→ **Requirement**
I need an exact copy of the lines from the one containing "Task: Select Local Disk (C:) in breadcrumb" through the end of the records, without any pictures.

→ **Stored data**

*** Begin section ***

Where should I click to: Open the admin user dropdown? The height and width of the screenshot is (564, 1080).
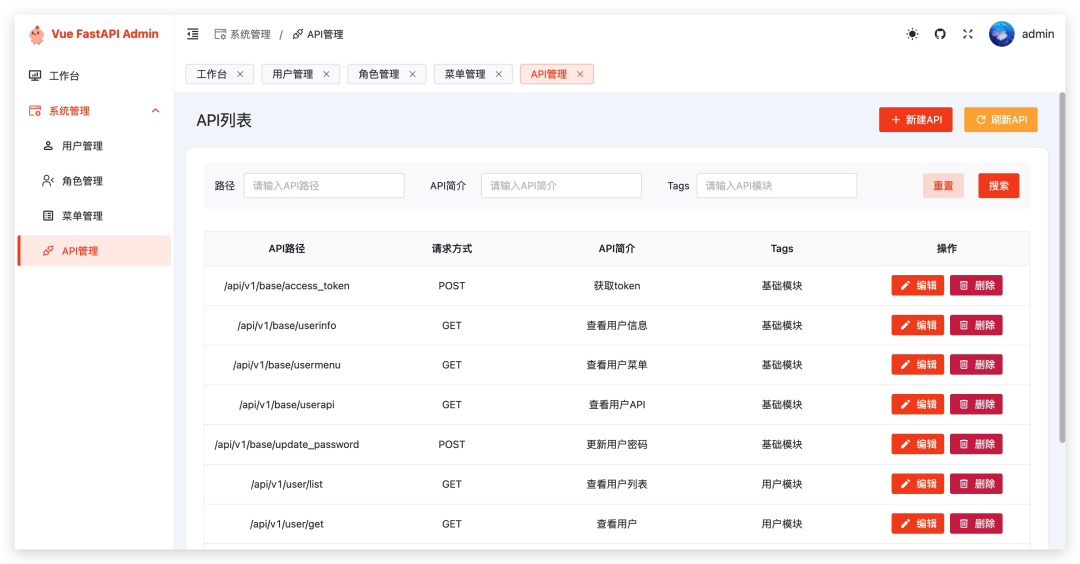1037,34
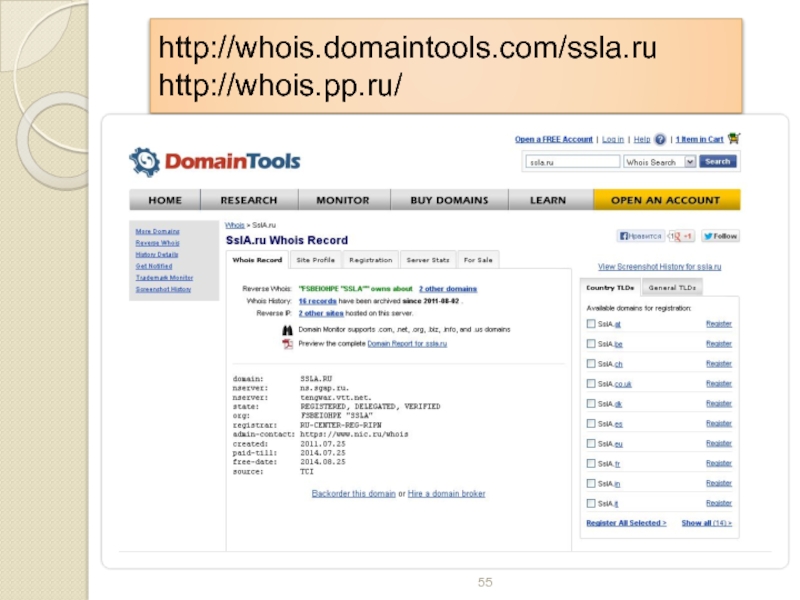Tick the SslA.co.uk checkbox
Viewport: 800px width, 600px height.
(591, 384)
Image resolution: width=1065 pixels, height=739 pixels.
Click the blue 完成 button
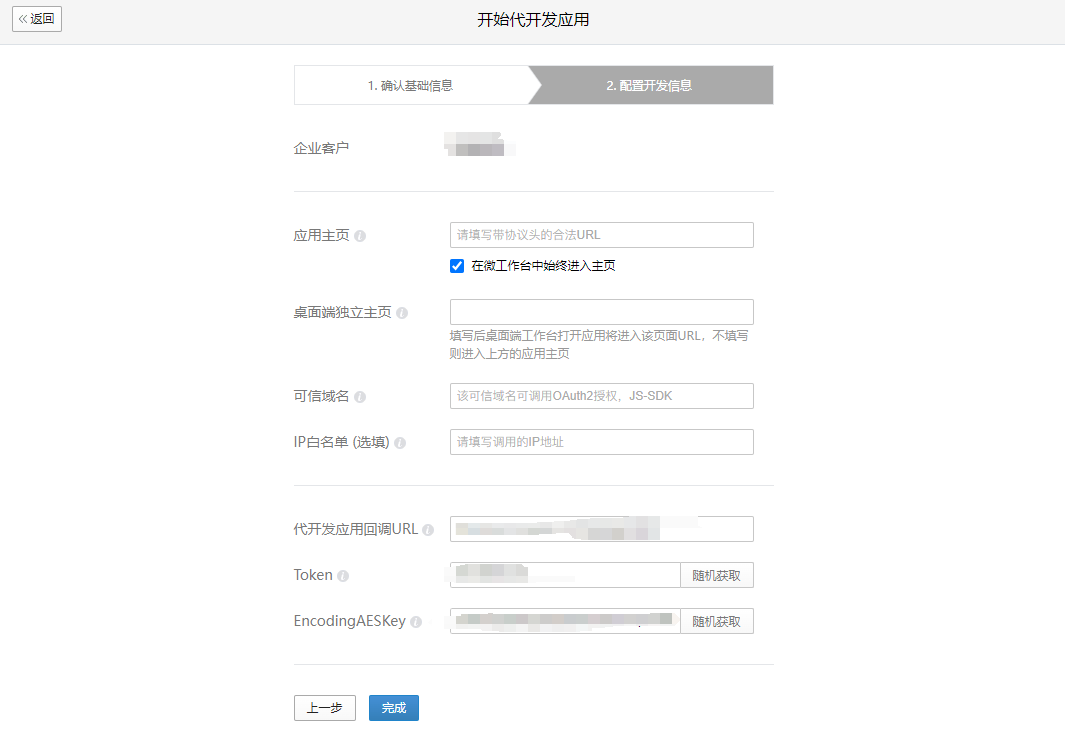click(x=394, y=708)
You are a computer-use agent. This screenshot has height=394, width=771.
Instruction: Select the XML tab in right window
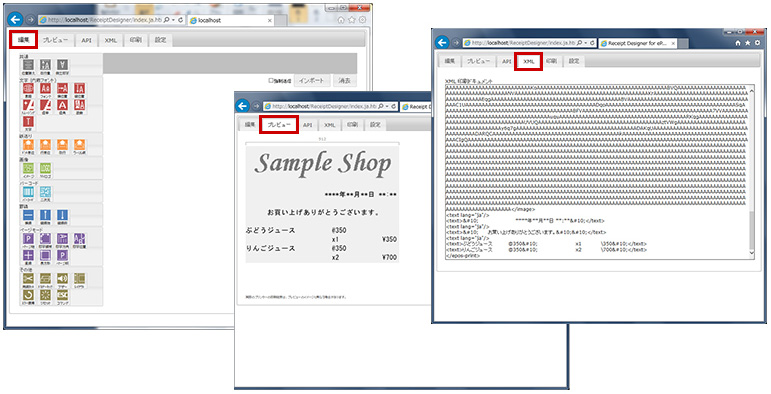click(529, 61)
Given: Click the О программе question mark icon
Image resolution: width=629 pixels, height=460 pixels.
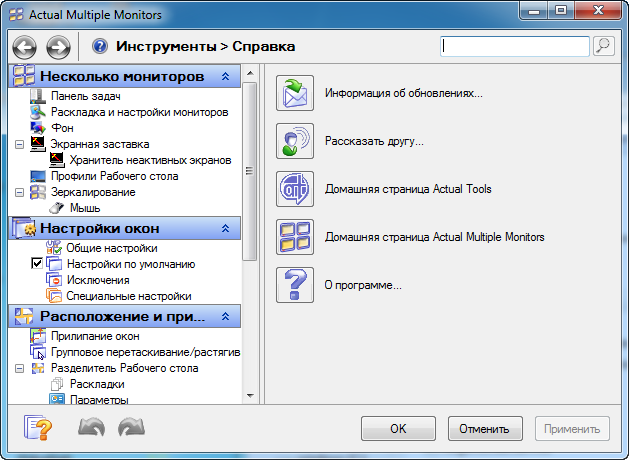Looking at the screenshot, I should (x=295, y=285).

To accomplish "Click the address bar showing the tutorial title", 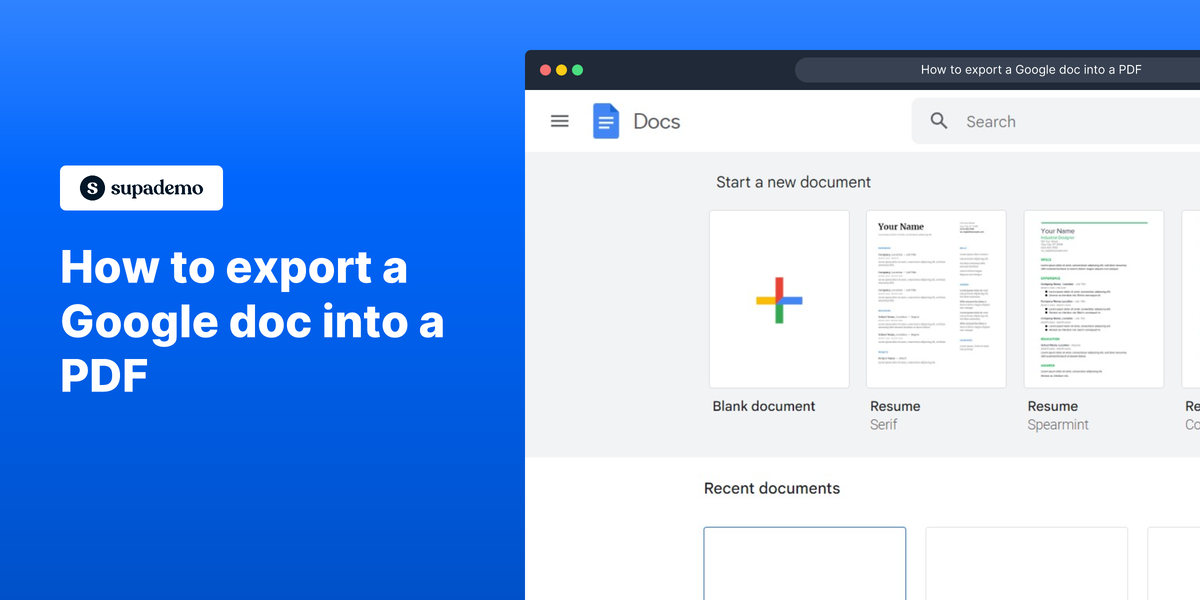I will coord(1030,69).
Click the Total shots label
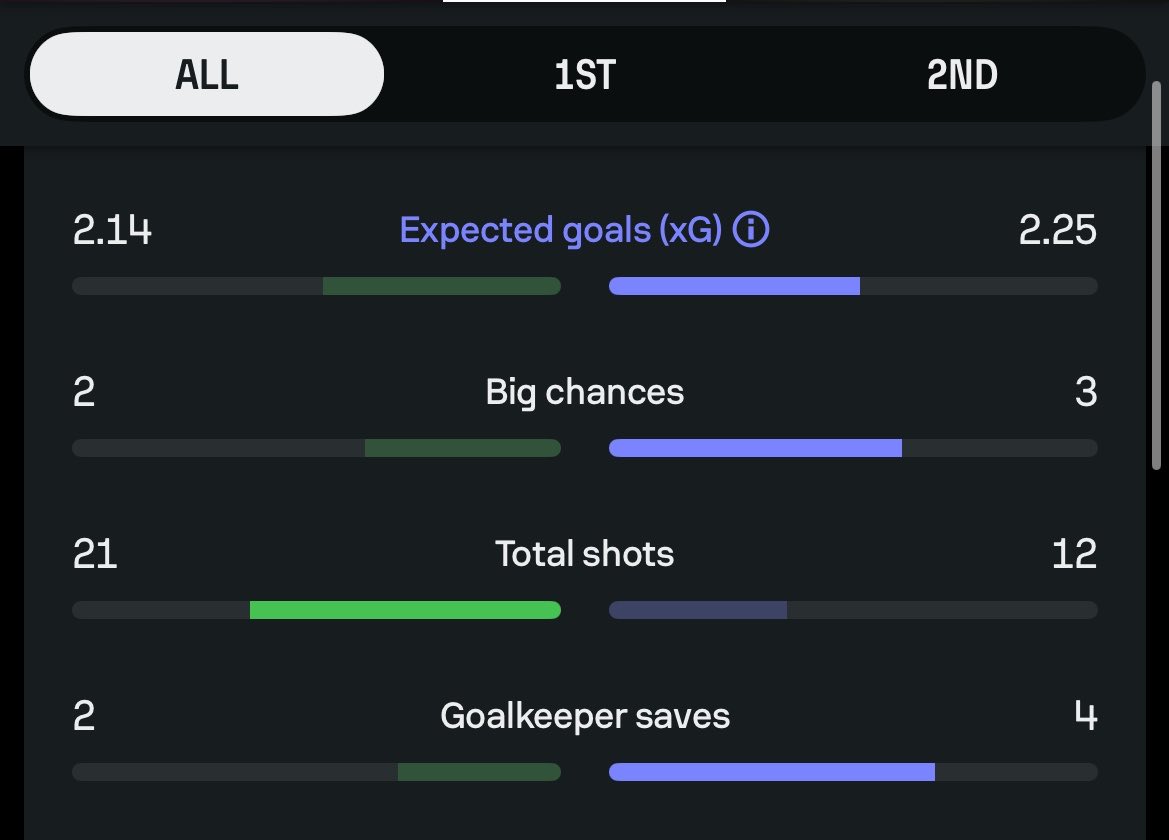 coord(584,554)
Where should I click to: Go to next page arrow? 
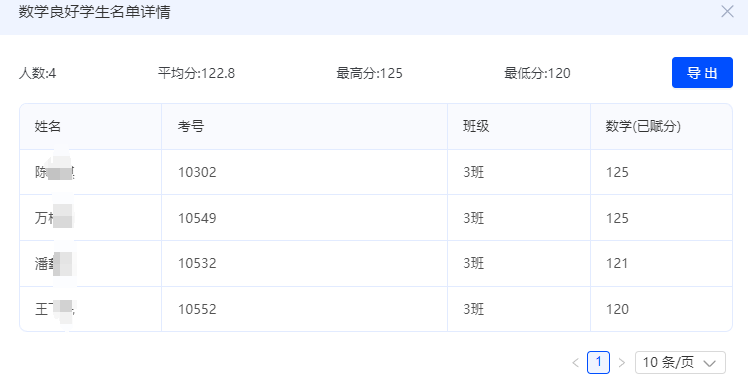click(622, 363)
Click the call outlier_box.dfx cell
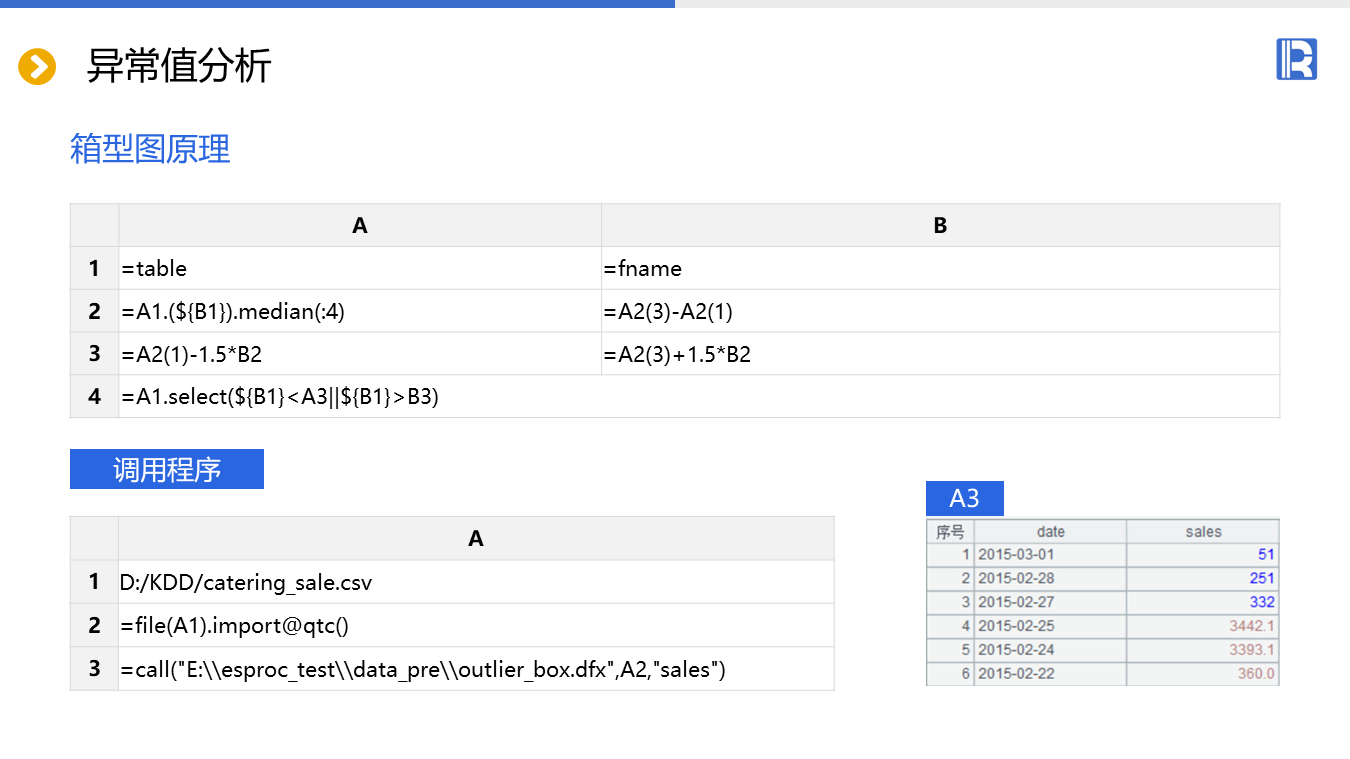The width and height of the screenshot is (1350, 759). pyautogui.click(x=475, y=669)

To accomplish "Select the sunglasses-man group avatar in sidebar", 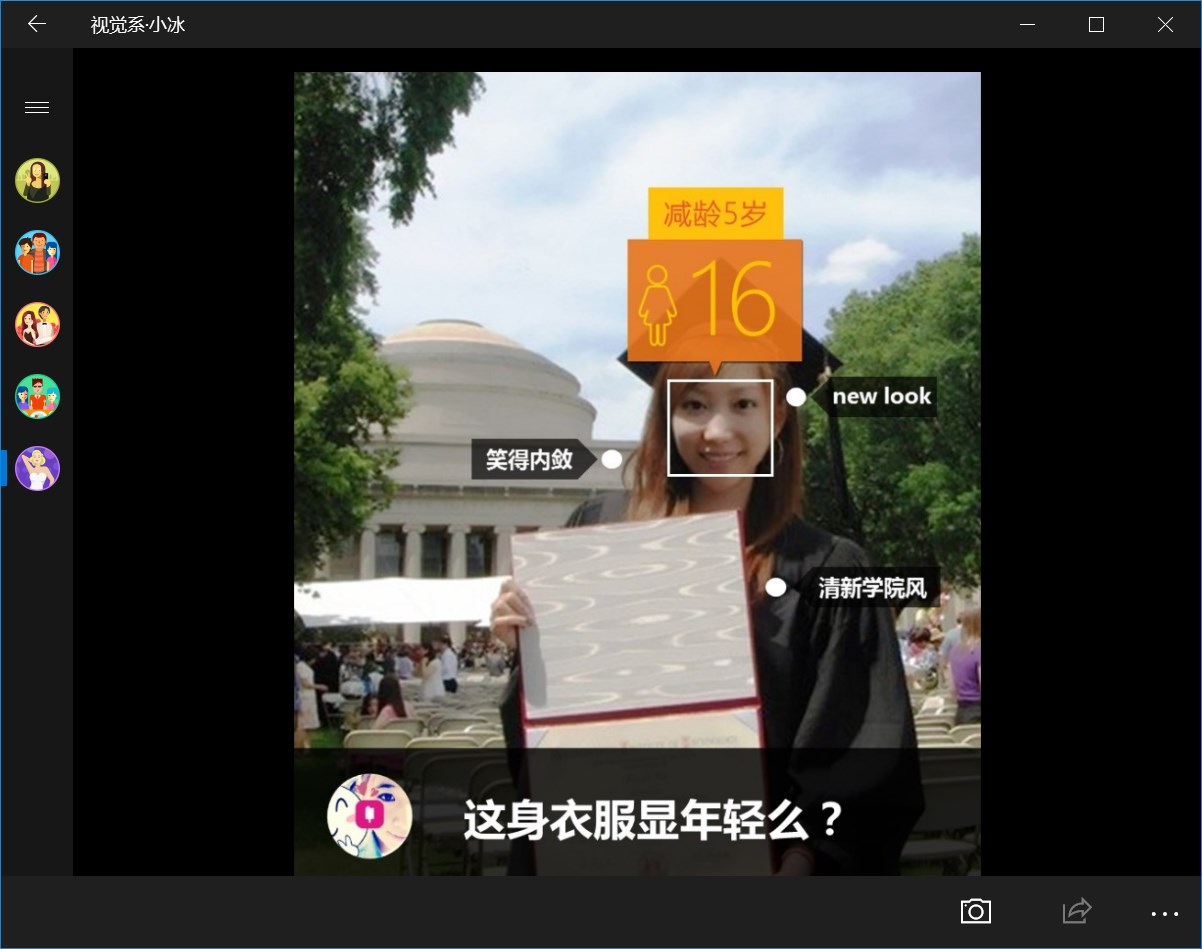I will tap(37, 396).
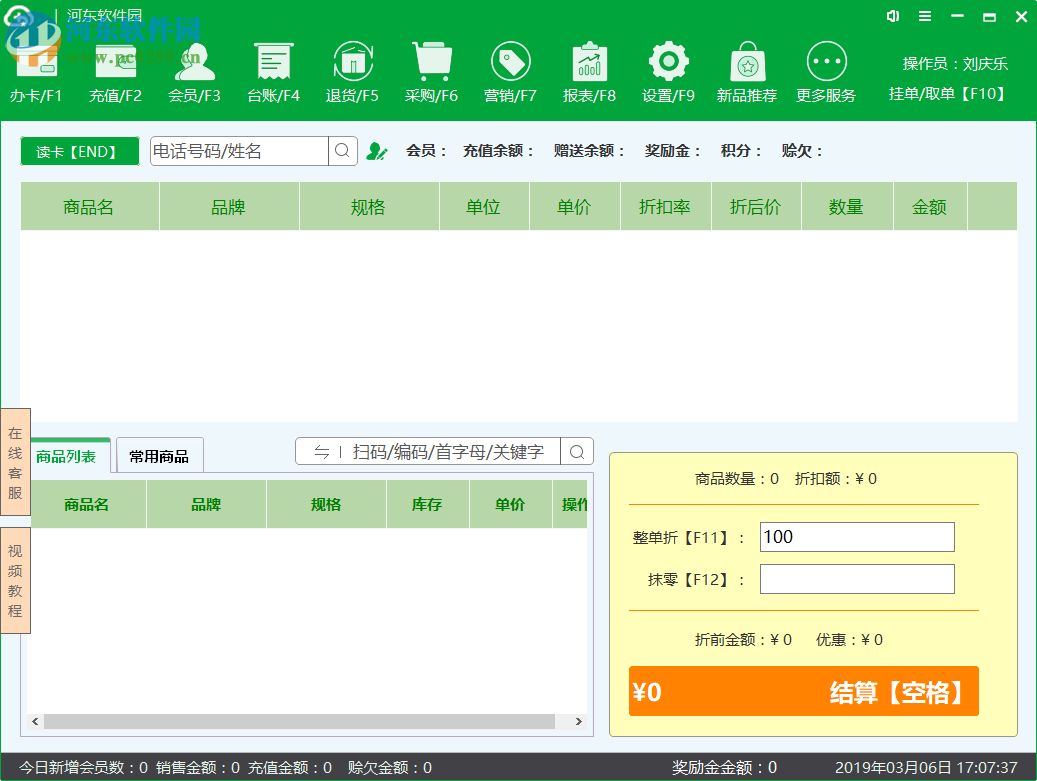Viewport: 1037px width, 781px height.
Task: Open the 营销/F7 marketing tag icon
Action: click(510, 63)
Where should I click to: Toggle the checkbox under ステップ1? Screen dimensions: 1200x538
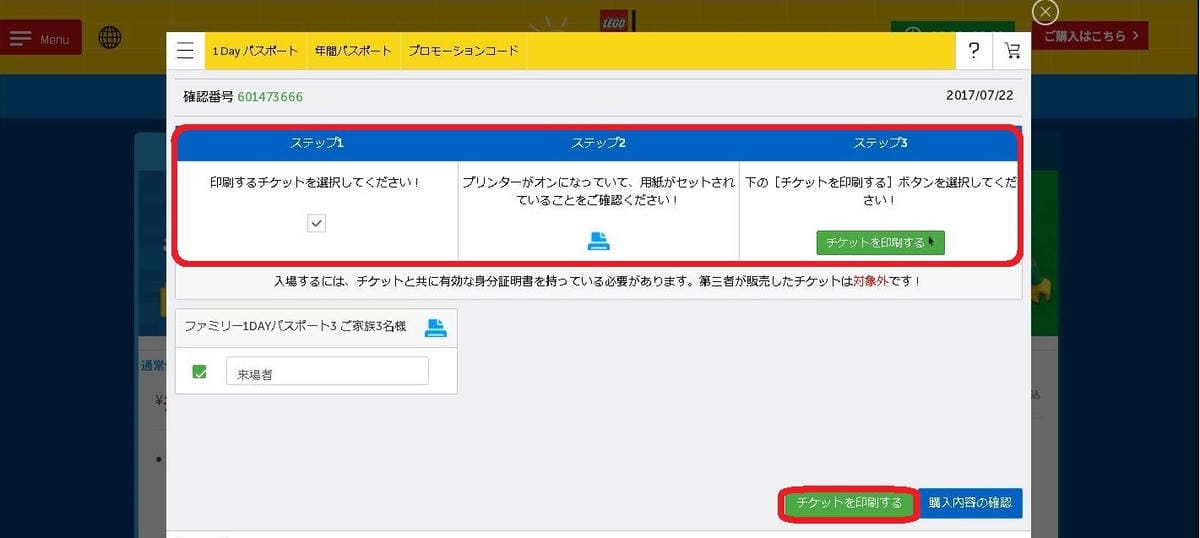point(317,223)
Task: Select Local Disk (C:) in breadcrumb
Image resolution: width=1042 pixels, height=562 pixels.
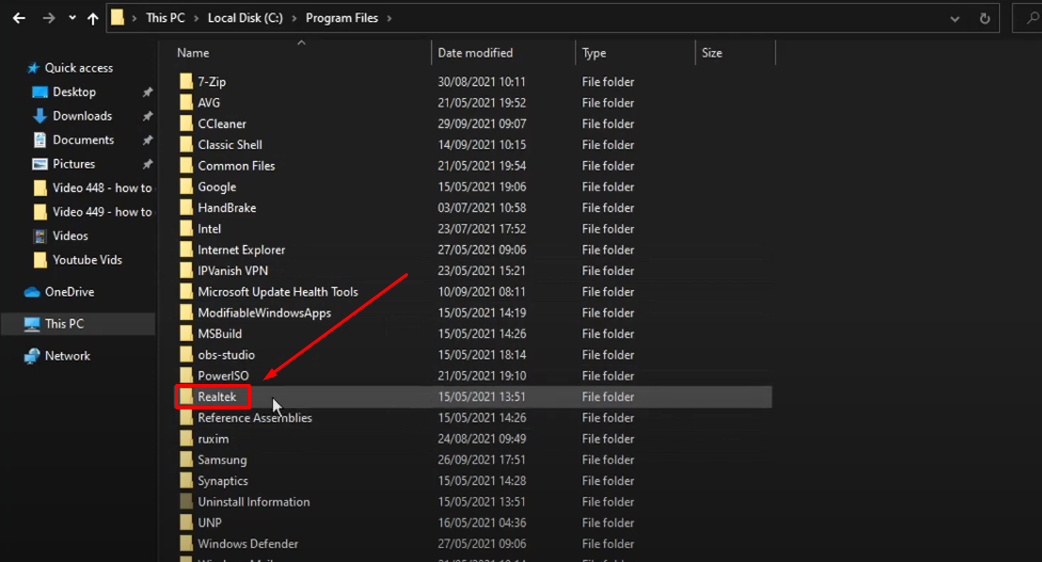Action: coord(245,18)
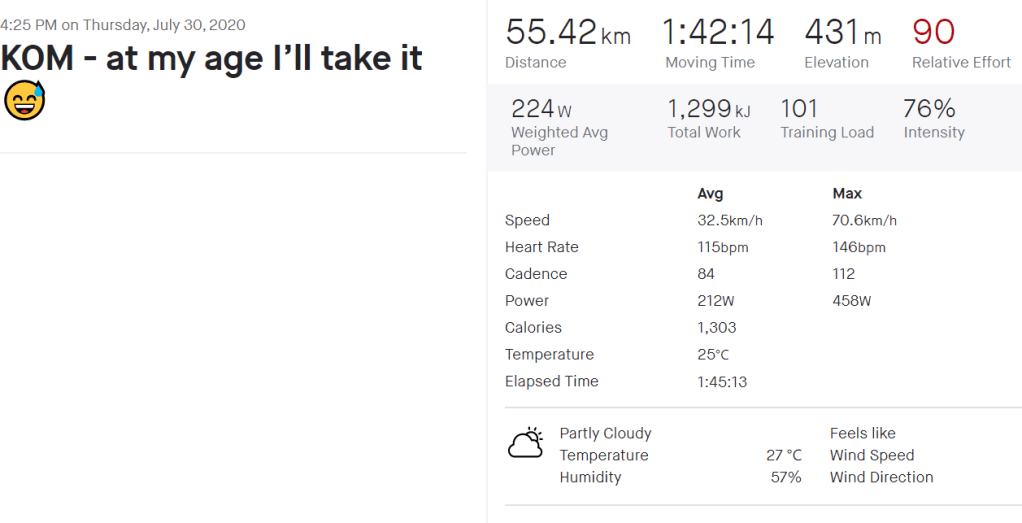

*** End section ***

→ **Response below**
Task: Select Local Disk (C:) in breadcrumb
Image resolution: width=1042 pixels, height=562 pixels.
Action: coord(245,18)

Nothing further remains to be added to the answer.